Your objective:
Scanning the entries below, copy every line that contains the word "gray".

Records to process:
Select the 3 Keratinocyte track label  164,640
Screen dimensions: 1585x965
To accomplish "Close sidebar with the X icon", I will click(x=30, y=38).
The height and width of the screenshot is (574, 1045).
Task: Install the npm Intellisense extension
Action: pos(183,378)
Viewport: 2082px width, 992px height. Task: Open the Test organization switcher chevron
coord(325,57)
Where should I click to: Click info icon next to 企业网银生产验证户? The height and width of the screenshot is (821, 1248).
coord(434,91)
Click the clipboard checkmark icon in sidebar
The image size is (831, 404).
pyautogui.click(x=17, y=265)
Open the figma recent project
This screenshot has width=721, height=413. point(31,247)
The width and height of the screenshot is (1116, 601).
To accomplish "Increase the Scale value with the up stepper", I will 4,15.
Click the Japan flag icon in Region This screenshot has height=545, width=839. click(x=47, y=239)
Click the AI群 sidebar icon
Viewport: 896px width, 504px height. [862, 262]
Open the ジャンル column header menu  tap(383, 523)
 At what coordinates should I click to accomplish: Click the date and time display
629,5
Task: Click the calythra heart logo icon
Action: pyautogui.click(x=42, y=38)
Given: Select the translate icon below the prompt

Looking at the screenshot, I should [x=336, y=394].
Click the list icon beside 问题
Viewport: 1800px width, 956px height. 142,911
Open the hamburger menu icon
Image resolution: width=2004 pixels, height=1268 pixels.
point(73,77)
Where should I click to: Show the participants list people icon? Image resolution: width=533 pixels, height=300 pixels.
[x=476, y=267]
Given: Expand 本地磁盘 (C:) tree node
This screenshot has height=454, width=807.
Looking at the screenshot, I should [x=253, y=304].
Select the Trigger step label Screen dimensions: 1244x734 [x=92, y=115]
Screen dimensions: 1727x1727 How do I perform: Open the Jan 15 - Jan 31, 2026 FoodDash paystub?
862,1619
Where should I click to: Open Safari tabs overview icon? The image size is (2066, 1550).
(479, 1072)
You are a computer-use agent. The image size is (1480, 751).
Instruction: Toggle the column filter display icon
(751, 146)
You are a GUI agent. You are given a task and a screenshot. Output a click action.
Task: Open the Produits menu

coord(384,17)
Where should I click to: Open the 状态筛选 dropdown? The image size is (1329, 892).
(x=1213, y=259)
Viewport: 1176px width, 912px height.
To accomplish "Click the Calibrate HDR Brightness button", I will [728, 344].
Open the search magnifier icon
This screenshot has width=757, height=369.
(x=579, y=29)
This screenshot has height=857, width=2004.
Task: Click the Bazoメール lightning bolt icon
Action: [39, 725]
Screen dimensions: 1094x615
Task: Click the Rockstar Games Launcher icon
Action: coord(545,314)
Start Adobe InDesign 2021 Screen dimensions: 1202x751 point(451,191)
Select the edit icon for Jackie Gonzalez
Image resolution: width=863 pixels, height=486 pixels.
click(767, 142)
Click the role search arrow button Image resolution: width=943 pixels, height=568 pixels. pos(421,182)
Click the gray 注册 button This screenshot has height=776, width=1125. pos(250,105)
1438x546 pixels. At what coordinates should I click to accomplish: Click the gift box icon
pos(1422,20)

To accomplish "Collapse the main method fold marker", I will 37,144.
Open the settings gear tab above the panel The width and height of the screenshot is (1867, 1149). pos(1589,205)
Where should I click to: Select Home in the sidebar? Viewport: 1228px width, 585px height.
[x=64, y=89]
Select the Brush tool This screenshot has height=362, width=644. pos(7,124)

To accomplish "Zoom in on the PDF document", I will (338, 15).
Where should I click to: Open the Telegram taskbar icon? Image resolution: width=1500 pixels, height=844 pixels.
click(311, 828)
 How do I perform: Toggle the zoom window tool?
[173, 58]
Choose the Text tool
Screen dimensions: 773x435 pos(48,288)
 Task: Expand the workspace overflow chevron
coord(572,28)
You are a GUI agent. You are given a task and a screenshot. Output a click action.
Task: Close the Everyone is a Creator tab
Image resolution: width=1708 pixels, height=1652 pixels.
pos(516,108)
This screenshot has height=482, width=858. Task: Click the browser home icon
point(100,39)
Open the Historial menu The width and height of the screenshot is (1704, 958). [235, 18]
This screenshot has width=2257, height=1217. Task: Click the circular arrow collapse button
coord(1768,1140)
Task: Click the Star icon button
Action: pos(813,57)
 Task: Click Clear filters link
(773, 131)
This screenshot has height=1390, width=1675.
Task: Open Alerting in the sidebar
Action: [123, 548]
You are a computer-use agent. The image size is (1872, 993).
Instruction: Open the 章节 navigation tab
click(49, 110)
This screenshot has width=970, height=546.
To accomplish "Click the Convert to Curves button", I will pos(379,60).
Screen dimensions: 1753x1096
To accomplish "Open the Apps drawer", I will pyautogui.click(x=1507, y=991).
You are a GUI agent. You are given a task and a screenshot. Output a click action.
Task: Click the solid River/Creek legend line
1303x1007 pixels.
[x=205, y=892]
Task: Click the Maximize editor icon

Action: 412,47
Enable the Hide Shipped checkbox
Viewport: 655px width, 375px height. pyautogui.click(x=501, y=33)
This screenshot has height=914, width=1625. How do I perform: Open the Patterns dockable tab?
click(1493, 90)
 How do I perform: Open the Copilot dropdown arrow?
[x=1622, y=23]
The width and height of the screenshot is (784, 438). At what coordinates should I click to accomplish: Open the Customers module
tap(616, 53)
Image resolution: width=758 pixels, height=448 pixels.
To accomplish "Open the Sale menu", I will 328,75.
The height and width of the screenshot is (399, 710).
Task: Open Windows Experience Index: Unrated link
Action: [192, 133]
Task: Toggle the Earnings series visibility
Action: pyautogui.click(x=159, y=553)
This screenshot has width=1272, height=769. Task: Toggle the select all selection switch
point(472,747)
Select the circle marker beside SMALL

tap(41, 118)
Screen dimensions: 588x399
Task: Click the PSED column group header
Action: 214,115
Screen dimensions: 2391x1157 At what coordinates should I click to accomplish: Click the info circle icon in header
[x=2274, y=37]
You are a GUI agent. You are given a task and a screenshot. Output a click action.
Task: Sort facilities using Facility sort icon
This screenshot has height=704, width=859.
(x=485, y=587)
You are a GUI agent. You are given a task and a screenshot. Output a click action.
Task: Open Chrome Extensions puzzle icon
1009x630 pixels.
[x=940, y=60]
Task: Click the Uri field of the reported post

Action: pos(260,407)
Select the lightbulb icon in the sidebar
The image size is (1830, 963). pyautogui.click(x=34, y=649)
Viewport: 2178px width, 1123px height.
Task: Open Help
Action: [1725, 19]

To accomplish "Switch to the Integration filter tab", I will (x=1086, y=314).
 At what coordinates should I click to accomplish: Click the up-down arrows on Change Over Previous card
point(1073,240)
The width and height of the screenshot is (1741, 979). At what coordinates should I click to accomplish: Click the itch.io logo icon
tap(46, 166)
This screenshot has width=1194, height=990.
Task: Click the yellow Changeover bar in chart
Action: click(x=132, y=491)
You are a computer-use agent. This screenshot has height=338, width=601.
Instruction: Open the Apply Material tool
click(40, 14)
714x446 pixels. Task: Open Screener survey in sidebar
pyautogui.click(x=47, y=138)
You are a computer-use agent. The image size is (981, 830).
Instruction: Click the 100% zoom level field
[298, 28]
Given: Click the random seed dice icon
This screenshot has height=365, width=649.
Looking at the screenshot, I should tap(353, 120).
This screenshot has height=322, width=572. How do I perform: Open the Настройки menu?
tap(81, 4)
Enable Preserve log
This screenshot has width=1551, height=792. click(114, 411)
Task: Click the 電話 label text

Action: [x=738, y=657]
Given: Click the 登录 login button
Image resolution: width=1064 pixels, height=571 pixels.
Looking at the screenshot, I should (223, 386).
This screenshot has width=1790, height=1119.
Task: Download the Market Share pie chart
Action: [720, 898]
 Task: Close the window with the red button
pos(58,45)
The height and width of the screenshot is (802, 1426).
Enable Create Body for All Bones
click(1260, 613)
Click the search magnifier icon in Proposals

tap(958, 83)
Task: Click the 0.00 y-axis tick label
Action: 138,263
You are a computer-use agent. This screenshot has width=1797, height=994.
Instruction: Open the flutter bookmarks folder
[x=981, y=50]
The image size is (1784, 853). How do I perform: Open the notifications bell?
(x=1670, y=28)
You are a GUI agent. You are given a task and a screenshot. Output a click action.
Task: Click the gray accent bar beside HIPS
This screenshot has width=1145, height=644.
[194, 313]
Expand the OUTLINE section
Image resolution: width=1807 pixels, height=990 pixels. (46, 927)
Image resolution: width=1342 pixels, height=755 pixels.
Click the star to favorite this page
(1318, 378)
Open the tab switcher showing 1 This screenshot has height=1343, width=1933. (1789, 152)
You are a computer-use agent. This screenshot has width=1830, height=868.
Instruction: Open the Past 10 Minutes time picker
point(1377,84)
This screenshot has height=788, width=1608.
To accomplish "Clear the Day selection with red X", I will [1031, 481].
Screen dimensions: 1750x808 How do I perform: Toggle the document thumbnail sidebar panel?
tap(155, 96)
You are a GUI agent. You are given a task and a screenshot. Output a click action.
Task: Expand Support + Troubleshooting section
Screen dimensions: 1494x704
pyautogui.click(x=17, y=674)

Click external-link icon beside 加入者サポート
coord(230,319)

Exercise answer:
Click the gray 注册 button This screenshot has height=776, width=1125. pos(250,105)
Task: Click the gray accent bar beside HIPS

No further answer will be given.